= Aisome-gawa (otogi-zōshi) =

Aisome-gawa (藍染川, "Aisome River") is an anthology of Japanese short stories, or an otogi-zōshi. The text dates to the Muromachi period, and survives in a single manuscript in the possession of the Keiō University Library. It is an adaptation of an eponymous Noh play.

== Genre and date ==
Aisome-gawa is a work of the otogi-zōshi genre. It is an adaptation of the story of the Noh play of the same name.

The sole surviving manuscript was likely copied in the late Muromachi period.

== Plot ==
A woman named Umetsubo no Jijū (梅壺の侍従) makes her way from the capital to the Dazaifu Tenmangū accompanied by her daughter Umechiyo, in order to meet the high priest of the Tenmangū. Umetsubo no Jijū asks her innkeeper, Sakon no Jō (左近尉), to deliver a letter to the priest for her.

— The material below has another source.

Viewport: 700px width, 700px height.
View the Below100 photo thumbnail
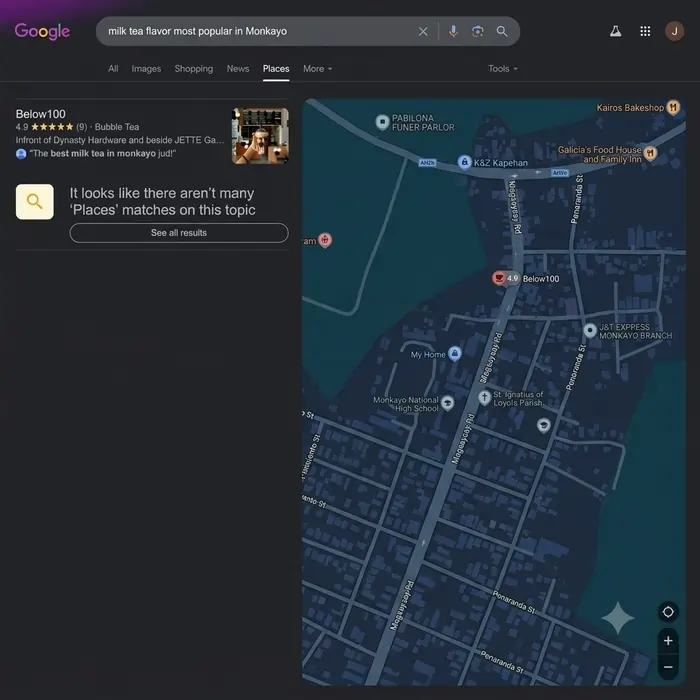point(260,136)
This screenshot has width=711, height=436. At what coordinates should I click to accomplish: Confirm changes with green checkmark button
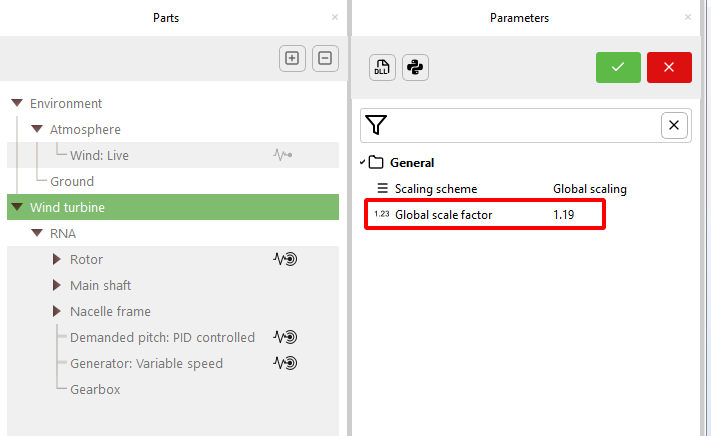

The priest's wife orders Sakon no Jō to send the two away, but he decides to protect them and hide them away somewhere. Jijū asks Sakon no Jō and his wife to take care of Umechiyo, while she kills herself by jumping into the Aisome River.

Umechiyo attempts to follow her mother into death but is prevented by Sakon no Jō's family. The priest happens to see this, and when he hears what his wife has done is greatly angered. He meets with Sakon no Jō's family and, when he learns of Umetsubo no Jijū's fate, decides to become a monk and cede his priestly position to Umechiyo.

== Textual tradition ==
Aisome-gawa is in one book. The work survives in a single manuscript copy in the holdings of the Keiō University Library. This manuscript includes ink-coloured illustrations and likely dates to the late Muromachi period. The copy lacks a title, and the opening portion is missing.

The work was later printed in around the Kanbun era (1661–1673) in two volumes. This edition included illustrations, and its title was written in a combination of hiragana and kanji as あゐそめ川.